Real-time RF signal detection and visualization using GPU-accelerated spectrograms and Faster R-CNN inference.
# 1. Install Flutter dependencies
flutter pub get
# 2. Install Python backend dependencies
cd backend && pip install -r requirements.txt
# 3. Generate gRPC stubs
cd backend && generate_stubs.bat
# 4. Run
flutter run -d windowsThe Flutter app auto-launches the Python backend on startup.
┌──────────────────────────────────────────────────────────────────────┐
│ FLUTTER (Desktop UI) │
│ ┌─────────────────┐ ┌─────────────────┐ ┌─────────────────┐ │
│ │ Waterfall View │ │ PSD Chart │ │ Detection Table │ │
│ │ (RGBA pixels) │ │ (dB values) │ │ (row-synced) │ │
│ └────────┬────────┘ └────────┬────────┘ └────────┬────────┘ │
│ │ │ │ │
│ └────────────────────┴────────────────────┘ │
│ │ │
│ ┌───────────▼───────────┐ │
│ │ VideoStreamProvider │ │
│ │ (WebSocket client) │ │
│ └───────────┬───────────┘ │
└────────────────────────────────┼─────────────────────────────────────┘
│ WebSocket (row strips)
┌────────────────────────────────┼─────────────────────────────────────┐
│ PYTHON BACKEND ▼ │
│ ┌─────────────────────────────────────────────────────────────┐ │
│ │ server.py (WebSocket + gRPC) │ │
│ └──────────────────────────────┬──────────────────────────────┘ │
│ │ │
│ ┌──────────────────────────────▼──────────────────────────────┐ │
│ │ unified_pipeline.py │ │
│ │ ┌────────────┐ ┌─────────────────┐ ┌──────────────────┐ │ │
│ │ │ IQ Source │→ │ GPU FFT (cuFFT) │→ │ Faster R-CNN │ │ │
│ │ │ (.sigmf) │ │ (waterfall) │ │ (TensorRT/PT) │ │ │
│ │ └────────────┘ └─────────────────┘ └──────────────────┘ │ │
│ └─────────────────────────────────────────────────────────────┘ │
└──────────────────────────────────────────────────────────────────────┘
| Document | Description |
|---|---|
| Architecture | System design, data flow, and hard points |
| Backend | Python server setup and benchmarks |
| TENSORCADE Compat | Model validation against TENSORCADE baseline |
The system runs two separate FFT pipelines with different parameters:
| Pipeline | FFT Size | Dynamic Range | Purpose |
|---|---|---|---|
| Inference | 4096 | 80 dB | Must match TENSORCADE model training |
| Waterfall | 8K-64K | 60 dB | High-resolution display |
The inference FFT parameters are locked to match the model. The waterfall FFT can be changed via Settings.

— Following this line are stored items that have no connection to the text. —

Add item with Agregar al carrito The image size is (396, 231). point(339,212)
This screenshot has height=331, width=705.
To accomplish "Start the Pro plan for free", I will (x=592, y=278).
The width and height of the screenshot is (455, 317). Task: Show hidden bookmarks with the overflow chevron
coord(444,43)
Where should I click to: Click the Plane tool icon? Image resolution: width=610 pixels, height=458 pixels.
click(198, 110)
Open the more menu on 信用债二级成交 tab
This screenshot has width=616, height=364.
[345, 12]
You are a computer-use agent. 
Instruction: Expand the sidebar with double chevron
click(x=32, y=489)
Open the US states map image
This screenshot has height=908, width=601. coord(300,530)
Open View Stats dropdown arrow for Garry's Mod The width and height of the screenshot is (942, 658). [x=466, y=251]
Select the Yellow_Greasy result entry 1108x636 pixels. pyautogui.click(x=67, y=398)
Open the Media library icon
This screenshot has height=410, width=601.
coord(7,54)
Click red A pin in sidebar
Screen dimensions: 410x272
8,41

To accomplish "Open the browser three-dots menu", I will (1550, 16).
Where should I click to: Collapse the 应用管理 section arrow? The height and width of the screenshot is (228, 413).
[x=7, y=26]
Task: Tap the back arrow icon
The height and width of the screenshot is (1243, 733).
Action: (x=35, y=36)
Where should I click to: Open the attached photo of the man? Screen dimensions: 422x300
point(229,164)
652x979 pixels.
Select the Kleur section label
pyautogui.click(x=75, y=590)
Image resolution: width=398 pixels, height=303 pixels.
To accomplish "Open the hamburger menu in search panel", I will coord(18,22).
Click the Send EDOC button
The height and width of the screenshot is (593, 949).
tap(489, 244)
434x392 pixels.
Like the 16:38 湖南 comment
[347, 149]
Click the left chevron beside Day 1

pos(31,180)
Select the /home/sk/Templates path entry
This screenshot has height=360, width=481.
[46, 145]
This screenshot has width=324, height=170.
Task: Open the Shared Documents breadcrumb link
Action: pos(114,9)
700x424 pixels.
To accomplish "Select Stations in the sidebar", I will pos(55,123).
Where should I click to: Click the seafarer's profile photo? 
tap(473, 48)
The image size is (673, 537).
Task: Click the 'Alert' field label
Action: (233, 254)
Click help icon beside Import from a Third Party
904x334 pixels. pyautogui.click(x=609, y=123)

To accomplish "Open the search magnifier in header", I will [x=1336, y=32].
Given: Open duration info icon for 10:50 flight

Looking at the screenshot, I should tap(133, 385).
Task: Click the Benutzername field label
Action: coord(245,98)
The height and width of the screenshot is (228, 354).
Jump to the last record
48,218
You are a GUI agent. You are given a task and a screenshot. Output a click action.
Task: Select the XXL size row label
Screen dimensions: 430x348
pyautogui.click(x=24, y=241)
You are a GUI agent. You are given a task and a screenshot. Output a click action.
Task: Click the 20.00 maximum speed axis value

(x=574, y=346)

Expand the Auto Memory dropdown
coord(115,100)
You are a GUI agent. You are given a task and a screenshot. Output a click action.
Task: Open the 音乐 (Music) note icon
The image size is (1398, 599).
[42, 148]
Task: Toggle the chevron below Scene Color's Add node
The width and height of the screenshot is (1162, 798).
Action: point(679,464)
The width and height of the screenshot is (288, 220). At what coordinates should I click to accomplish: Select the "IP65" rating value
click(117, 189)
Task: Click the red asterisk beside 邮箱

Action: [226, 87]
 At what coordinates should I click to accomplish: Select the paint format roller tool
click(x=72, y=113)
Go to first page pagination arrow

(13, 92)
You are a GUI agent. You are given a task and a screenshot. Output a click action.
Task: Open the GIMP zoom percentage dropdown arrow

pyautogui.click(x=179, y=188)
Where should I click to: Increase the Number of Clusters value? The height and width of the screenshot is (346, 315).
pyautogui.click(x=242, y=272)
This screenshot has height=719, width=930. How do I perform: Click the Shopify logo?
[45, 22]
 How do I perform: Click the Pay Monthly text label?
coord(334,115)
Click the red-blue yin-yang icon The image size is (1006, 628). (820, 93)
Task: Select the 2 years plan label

Instead of sending full video frames, the backend sends ~20 row strips per frame:
- Backend computes GPU FFT → RGBA pixels
- Sends strip (17-byte header + pixels + PSD dB values)
- Flutter shifts its pixel buffer up and pastes new strip at bottom
- Detection boxes positioned by absolute row index
Bandwidth: ~9 MB/s at 30fps (2048×20 strips).
The waterfall shows which RX stream is feeding the display:
- SCANNING - RX1 hunting for signals
- RX1 REC - RX1 detected and is recording
- RX2 REC - RX2 collecting (handoff from RX1)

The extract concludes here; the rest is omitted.